I believe that each student and teacher should be that the resolution of a problem can be helped to visualize. The steps, the logic, the moments “showing your work” may look like windows in our minds and a path to the solution.
This is why one of the most famous movements of AI, Thinking chain (Cot), feels so persuasive. The AI solves a problem in tidy compartments, going from the first step to the last as a prudent student. And in many cases, this COT treatment can improve the performance of the model.
But a recent study (Pre-impression, not yet evaluated by peers) suggests that these windows may not be Windows at all. They could be, as the authors suggest, a mirage. And here again, we see a kind of functional rigidity or structural containment which maintains large models of language operating inside their utility cage. Create and try to unravel the illusion.
Build a model from zero
Instead of using a trade system like Grok or GPT-5, researchers have built their own model from zero. It was not a question of chasing performance recordings, but more clarity. By forming their system only on carefully constructed synthetic problems, they could delete the noise of unknown data and hidden overlaps. No accidental index of pre-training and no chance that the model has already “seen” the disguised test, it was a clean environment to probe the limits of the reasoning of the machine.
With this control, they could ask a deceptively simple but critical question to see what is happening when a model that is good in the step-by-step responses is pushed beyond the models on which it was formed.
The cage becomes visible
The study examined three types of “elbow” to see how the model reacted.
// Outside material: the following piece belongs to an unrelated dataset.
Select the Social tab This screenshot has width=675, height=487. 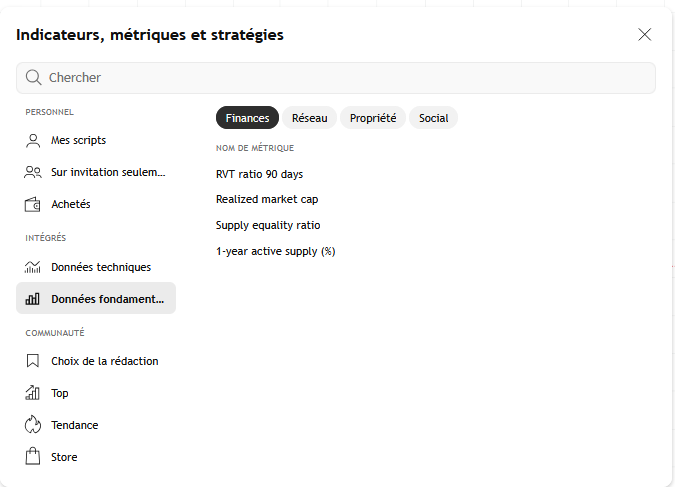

- Change the task –Familiar skills have appeared in a new combination.
- Change the length –The problems were shorter or longer than before.
- Change the format –The same question took a different form.
In any case, performance collapsed. The model could navigate problems when they corresponded to its training distribution, but even modest changes such as a few additional steps or a reformulated prompt caused a collapse. And in the authors’ own words:
“Our results reveal that COT reasoning is a fragile mirage that disappears when pushed beyond training distributions.”
I would call it something else, not a mirage, but reasoning in captivity. What looks like free thought is really a techno-creature creature on the field familiar with his training, unable to cross the walls that keep him.
The illusion of transfer
In simple terms, humans can take a principle learned in one situation and adapt it to another. We go from the familiar to the unknown by transporting a meaning through the contexts.
The models of this study, like each model of great language, do the opposite. They thrive in a kind of perfect statistical familiarity and wobbles outside this “technological comfort zone”. Their “reasoning” is no exception to the training distribution, it remains in cage within.
This is what I called anti-intelligence. It is not the absence of competence, but the inversion of adaptability. This is the appearance of general reasoning, but only within a narrow and often repeated statistical world.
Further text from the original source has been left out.